PayPal Holdings (NASDAQ:PYPL | PYPL Price Prediction) just did something nearly unheard of in Silicon Valley: it poached a sitting CEO from another public company. Enrique Lores, who led HP Inc (NYSE:HPQ) through six consecutive quarters of revenue growth, is now PayPal’s new chief executive as of February 3, 2026. This wasn’t a quiet retirement transition or a graceful succession plan. This was a raid.
Here’s what makes this move fascinating: HP is letting go of a CEO who just delivered a beat on Q4 2025 revenue at $14.64 billion versus consensus of $14.06 billion. Under Lores, HP’s Personal Systems segment grew 8% year-over-year in that quarter. Yet HP stock has cratered 36% over the past year and sits 11% below where it started 2026. That disconnect tells you everything: Lores was executing, but the market stopped believing in HP’s future.
PayPal, meanwhile, is bleeding. The stock has dropped 41% over the past year despite consistently beating earnings estimates. As we noted in today’s Daily Profit newsletter when covering semiconductor sector earnings volatility, execution beats don’t always translate to stock performance when investors lose faith in the business model. Interim CEO Jamie Miller admitted in their latest filing that “execution has not been where it needs to be, particularly in branded checkout.” That’s corporate-speak for “we’re losing to competitors.”
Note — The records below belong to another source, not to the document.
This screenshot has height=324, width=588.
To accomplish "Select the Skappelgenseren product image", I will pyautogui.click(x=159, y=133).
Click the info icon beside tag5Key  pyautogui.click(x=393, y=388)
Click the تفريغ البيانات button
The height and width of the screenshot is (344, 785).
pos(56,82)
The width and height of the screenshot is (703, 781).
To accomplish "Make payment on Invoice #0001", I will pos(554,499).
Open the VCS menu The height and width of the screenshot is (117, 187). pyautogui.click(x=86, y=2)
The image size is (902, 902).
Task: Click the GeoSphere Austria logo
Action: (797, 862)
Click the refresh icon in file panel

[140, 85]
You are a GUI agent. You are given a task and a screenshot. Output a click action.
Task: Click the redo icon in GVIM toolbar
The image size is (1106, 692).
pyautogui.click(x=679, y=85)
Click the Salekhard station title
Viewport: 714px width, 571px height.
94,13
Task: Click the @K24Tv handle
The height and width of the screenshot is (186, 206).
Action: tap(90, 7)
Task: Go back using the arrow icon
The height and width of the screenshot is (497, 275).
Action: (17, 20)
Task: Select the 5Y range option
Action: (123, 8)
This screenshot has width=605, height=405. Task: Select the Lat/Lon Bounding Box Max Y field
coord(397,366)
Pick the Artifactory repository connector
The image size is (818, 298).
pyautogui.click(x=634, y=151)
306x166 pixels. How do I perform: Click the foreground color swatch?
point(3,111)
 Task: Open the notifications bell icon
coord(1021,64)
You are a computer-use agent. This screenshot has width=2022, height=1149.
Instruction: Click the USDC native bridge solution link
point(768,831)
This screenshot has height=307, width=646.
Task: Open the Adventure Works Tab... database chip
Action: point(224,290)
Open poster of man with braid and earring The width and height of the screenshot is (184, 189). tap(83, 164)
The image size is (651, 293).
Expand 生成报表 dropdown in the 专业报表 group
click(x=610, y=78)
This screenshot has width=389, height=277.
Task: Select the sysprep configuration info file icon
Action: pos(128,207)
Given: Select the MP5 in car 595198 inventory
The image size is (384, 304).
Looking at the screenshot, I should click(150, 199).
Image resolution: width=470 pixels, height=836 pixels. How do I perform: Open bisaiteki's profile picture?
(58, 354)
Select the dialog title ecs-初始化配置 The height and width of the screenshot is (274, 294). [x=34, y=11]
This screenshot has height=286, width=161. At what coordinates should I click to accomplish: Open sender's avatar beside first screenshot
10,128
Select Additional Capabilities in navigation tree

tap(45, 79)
The strategic question is what HP’s board knows that the market doesn’t. They’re releasing a CEO who delivered operational wins but couldn’t reverse structural decline in a legacy hardware business. PayPal is betting Lores can do for fintech what he couldn’t finish at HP: modernize a mature business model before it becomes irrelevant. Watch how Lores addresses PayPal’s branded checkout struggles in his first 90 days. If he can’t articulate a credible AI-driven payments strategy by mid-2026, this expensive hire will look like desperation rather than vision.